Since we're looking at multiple FPGAs and multiple ratios of "add" to "mult", a pencil and paper calculation quickly gets tedious. Looking at three FPGA devices (LX330, SX95T, SX240T), two floating-point precisions (64-bit and 32-bit), and six implementations of a function unit, "add" (full and logic) and "mult" (max, full, medium, logic), a program was written to exhaustively try every combination of function units for the two precisions and found the maximum number of function units that would fit on each device. The program then calculates the frequency at which those function units would run and the Gflop/s performance for each configuration, saving the best configuration for different ratios of "add" to "mult". The table shows the outcome of these calculations along with speedup values over the reference quad-core Opteron.

Predicted Performance

                    GFLOPS (64-bits)           Speedup over Opteron
             Opteron  LX330   SX95T  SX240T    LX330  SX95T  SX240T
all add       17.00   32.96    8.99   29.97     1.94   0.53   1.76
8-add:1-mult  19.13   33.77    8.99   29.97     1.77   0.47   1.57
4-add:1-mult  21.25   28.14    8.32   32.10     1.32   0.39   1.51
2-add:1-mult  25.50   21.71    9.99   34.97     0.85   0.39   1.37
1-add:1-mult  34.00   18.89   11.32   39.29     0.56   0.33   1.16
1-add:2-mult  25.50   16.28   12.99   42.37     0.64   0.51   1.66
1-add:4-mult  21.25   15.07   13.32   43.33     0.71   0.63   2.04
1-add:8-mult  19.13   14.47   14.98   40.45     0.76   0.78   2.12
all mult      17.00   13.47   17.75   37.56     0.79   1.04   2.21
best                  34.30   17.75   44.94              
                          
                    GFLOPS (32-bits)           Speedup over Opteron
             Opteron  LX330   SX95T  SX240T    LX330  SX95T  SX240T
all add       34.00   85.09   24.01   80.39     2.50   0.71   2.36
8-add:1-mult  38.25   87.43   25.06   84.56     2.29   0.66   2.21
4-add:1-mult  42.50   90.45   27.84   92.22     2.13   0.66   2.17
2-add:1-mult  51.00   94.47   31.32  104.40     1.85   0.61   2.05
1-add:1-mult  68.00   89.04   36.19  122.50     1.31   0.53   1.80
1-add:2-mult  51.00   88.72   43.85  141.98     1.74   0.86   2.78
1-add:4-mult  42.50   81.81   53.94  149.64     1.92   1.27   3.52
1-add:8-mult  38.25   79.08   62.64  153.47     2.07   1.64   4.01
all mult      34.00   79.69   75.17  162.52     2.34   2.21   4.78
best                  94.47   75.17  162.52

As an example of one of these data points, the 64-bit performance for an equal ratio of "add" to "mult" is calculated by placing 59 full "add"s and 59 max "mult"s. This design uses (59*730 + 59*327) 62,363 LUTs, (59*957 + 59*504) 86,199 FFs, and (59*3 + 59*11) 826 DSP slices and runs at a the discounted clock frequency of 333 MHz. These resources are all less than what is available on the SX240T device, LUTs (149,760-20,000)*(2/3) 86,506, FFs (149,760-20,000)*(2/3) 86,506, and DSP 1056, with the FFs being the limiting factor.

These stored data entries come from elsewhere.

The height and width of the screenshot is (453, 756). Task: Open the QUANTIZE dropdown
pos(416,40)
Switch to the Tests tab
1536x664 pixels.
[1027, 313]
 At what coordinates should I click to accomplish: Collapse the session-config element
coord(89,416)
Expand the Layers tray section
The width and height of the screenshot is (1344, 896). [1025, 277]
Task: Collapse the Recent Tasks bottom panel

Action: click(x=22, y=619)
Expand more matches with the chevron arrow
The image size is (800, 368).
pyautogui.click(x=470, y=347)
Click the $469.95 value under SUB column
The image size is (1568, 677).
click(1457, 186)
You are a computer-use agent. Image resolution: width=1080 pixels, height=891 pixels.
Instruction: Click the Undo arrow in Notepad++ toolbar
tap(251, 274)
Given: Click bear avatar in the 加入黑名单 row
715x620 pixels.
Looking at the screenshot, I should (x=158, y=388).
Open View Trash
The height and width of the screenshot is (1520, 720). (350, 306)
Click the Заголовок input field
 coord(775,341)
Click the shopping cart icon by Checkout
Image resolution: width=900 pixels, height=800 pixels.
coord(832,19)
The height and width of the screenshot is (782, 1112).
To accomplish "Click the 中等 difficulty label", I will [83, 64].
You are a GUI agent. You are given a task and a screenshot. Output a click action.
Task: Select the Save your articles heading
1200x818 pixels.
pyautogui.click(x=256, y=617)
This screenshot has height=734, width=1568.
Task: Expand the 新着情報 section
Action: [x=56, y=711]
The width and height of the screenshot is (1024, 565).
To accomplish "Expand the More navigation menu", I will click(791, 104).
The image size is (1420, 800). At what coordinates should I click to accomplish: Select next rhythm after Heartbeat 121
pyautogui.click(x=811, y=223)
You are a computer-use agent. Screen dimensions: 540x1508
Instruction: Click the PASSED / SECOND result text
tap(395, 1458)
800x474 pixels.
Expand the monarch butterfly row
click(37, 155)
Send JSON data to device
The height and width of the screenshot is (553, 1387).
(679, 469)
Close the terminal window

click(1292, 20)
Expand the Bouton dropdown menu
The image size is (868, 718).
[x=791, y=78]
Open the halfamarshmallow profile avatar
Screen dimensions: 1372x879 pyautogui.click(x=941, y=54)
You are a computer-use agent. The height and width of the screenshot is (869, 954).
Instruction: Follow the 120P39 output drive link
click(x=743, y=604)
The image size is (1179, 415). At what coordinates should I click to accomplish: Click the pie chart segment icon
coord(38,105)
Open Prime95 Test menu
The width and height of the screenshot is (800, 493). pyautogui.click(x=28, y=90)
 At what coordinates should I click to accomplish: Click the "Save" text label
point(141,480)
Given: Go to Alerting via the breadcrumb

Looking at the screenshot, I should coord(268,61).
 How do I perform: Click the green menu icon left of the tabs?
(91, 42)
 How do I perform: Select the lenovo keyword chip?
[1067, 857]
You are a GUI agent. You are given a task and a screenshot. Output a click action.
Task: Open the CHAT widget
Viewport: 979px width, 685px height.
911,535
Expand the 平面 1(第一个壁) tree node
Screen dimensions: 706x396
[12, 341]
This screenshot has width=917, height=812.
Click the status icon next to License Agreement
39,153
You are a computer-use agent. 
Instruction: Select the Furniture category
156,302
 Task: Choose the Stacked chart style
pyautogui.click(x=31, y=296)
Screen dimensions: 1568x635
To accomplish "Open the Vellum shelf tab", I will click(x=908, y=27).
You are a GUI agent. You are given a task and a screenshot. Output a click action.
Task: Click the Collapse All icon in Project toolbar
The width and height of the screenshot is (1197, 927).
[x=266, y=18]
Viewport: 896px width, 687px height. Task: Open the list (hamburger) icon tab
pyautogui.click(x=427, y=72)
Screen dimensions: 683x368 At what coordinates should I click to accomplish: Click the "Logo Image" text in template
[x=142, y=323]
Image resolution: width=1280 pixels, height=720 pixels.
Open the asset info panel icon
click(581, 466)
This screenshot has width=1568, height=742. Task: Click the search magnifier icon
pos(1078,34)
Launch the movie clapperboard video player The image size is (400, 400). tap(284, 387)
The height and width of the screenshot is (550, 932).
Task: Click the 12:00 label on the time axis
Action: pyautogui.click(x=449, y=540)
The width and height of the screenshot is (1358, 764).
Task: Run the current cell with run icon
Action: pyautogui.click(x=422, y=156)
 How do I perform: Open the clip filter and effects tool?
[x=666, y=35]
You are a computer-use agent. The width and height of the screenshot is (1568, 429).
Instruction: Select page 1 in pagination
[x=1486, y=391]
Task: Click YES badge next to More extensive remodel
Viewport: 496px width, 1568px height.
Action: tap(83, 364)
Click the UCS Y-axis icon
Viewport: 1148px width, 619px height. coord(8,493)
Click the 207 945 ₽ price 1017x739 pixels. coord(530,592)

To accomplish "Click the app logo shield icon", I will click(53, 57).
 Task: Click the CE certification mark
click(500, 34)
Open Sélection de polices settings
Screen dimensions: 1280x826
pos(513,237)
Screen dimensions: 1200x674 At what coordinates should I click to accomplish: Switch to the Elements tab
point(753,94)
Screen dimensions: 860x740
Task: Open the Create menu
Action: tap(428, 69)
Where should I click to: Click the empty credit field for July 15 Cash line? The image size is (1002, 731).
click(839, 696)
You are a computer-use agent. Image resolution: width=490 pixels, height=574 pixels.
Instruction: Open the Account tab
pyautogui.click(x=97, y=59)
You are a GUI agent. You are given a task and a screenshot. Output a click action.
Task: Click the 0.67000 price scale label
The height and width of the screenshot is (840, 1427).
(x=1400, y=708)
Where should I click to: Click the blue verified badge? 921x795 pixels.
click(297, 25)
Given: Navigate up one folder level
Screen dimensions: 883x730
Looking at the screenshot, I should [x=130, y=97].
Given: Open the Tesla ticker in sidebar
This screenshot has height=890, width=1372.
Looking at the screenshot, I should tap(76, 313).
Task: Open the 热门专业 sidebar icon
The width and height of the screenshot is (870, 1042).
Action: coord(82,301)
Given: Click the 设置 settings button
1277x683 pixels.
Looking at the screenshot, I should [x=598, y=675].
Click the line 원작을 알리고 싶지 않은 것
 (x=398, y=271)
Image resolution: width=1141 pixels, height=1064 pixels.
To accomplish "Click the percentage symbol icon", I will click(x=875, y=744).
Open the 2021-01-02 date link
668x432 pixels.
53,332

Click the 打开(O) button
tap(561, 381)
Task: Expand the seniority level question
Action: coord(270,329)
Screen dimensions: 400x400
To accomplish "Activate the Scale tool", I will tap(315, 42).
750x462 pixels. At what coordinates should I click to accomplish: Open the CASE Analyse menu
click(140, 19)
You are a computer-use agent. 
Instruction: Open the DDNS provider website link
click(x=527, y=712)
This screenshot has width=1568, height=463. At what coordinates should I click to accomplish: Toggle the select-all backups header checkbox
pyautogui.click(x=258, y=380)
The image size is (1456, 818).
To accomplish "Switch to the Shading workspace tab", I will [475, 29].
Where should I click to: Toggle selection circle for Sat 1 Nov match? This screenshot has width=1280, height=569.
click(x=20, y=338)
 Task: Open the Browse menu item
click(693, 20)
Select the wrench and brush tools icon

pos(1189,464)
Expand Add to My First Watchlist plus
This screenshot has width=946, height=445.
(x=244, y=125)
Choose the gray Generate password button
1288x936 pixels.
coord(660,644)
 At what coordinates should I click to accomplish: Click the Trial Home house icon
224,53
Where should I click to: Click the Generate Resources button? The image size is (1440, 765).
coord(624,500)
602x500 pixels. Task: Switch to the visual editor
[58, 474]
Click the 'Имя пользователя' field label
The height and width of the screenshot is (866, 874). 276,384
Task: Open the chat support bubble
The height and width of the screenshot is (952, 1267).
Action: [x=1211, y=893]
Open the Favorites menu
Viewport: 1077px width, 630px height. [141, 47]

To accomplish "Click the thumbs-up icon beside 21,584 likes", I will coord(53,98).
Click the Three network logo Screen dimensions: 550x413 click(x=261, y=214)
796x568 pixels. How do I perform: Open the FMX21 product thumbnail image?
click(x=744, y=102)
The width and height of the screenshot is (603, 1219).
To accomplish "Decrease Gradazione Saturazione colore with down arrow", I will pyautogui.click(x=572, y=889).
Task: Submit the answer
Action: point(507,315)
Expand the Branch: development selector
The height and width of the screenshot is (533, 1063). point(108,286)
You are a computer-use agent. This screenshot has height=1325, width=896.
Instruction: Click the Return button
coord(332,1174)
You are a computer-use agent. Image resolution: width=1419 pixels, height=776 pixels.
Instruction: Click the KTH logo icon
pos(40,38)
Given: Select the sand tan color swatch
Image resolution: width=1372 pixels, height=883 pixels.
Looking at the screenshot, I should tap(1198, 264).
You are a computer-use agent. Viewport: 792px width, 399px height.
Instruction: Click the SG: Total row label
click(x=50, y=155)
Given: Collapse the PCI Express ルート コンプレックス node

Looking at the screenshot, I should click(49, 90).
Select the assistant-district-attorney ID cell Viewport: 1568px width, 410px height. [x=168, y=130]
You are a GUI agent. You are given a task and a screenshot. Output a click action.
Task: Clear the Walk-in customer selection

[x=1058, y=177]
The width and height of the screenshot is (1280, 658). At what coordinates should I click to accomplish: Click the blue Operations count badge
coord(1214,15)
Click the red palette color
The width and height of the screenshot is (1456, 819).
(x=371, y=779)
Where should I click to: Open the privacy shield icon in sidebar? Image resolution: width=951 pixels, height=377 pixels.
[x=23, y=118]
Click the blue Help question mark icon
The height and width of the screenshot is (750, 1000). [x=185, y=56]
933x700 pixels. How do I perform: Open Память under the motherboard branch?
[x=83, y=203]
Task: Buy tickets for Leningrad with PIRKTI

Even though the Opteron has increased its performance 4x from the dual-core (2x ops/clk and 2x in cores), the current FPGAs are still able to keep pace with Opterons. Even at the Opteron's optimal design point of an "add" and "mult" per clock, the SX240T is still 1.16 better at 64-bits and 1.80x at 32-bit results. More notable is how the FPGA's speedup over Opteron gets better as the ratio of "add" to "mult" moves away from this optimal design point. In the best cases the SX240T running an algorithm using only 64-bit floating-point "add" is 1.76x faster and an algorithm using only "mult" would be 2.21x faster. With 32-bit floating-point numbers in the all "mult" situation, the SX240T is 4.78x faster.